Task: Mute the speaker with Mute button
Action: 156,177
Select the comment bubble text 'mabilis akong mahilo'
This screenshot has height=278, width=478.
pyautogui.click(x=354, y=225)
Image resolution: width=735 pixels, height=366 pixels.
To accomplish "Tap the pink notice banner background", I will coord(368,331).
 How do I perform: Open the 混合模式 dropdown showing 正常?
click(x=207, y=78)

-=-=-

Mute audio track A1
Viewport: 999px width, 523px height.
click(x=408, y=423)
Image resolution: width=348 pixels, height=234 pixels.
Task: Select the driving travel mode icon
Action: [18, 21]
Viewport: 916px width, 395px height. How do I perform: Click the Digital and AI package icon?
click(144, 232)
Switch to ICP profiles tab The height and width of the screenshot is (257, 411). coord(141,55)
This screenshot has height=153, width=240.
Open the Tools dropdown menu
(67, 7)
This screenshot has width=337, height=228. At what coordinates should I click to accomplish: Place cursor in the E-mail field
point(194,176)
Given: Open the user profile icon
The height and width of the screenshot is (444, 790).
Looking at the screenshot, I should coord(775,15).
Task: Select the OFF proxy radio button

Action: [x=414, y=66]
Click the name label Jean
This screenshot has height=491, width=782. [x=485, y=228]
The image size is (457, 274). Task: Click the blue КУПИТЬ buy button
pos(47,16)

-=-=-

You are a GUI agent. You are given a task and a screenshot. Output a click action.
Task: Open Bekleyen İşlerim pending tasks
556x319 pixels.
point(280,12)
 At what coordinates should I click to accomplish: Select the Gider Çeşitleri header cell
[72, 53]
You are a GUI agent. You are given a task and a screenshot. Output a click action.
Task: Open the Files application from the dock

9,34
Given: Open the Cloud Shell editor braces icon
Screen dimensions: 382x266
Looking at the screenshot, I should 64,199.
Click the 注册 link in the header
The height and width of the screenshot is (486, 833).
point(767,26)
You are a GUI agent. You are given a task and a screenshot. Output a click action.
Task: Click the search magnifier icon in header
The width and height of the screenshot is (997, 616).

-=-=-

◆ Assigned task: Among the entries above, the lines between the ones containing "556x319 pixels." and "Task: Click the search", inclusive, are to be transcribed exactly. No other line is to be given.

◆ Response to this task:
556x319 pixels.
point(280,12)
 At what coordinates should I click to accomplish: Select the Gider Çeşitleri header cell
[72, 53]
You are a GUI agent. You are given a task and a screenshot. Output a click action.
Task: Open the Files application from the dock

9,34
Given: Open the Cloud Shell editor braces icon
Screen dimensions: 382x266
Looking at the screenshot, I should 64,199.
Click the 注册 link in the header
The height and width of the screenshot is (486, 833).
point(767,26)
You are a GUI agent. You are given a task and a screenshot. Output a click action.
Task: Click the search magnifier icon in header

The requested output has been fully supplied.